Task description: Count the lines in the records below that contain the word "pixels". Reply with the number alone.

The records:

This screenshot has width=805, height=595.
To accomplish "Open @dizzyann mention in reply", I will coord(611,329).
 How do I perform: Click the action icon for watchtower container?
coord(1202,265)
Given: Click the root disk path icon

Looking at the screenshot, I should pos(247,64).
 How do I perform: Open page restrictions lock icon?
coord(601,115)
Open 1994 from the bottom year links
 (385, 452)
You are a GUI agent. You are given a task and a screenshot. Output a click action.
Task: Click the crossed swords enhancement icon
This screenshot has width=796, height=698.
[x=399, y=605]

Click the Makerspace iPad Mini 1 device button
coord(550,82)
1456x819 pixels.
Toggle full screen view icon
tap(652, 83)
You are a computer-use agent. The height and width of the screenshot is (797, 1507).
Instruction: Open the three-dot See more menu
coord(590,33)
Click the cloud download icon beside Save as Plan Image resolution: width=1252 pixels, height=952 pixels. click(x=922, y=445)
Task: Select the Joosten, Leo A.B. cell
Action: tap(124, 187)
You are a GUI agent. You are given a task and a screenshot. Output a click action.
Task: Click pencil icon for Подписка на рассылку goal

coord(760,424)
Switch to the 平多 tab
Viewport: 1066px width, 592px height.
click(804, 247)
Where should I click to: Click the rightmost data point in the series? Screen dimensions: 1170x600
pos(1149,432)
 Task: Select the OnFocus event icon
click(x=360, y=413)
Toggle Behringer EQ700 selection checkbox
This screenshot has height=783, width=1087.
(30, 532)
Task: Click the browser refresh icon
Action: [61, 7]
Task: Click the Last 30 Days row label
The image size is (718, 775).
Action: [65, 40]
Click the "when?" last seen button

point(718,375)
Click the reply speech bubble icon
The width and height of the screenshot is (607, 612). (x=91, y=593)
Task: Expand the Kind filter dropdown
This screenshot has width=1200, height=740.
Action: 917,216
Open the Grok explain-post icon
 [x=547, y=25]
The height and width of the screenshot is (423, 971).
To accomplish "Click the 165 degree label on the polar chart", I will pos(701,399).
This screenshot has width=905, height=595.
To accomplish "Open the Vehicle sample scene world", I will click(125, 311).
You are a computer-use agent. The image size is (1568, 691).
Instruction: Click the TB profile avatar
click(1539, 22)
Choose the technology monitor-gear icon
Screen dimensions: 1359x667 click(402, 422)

Solved exercise: 2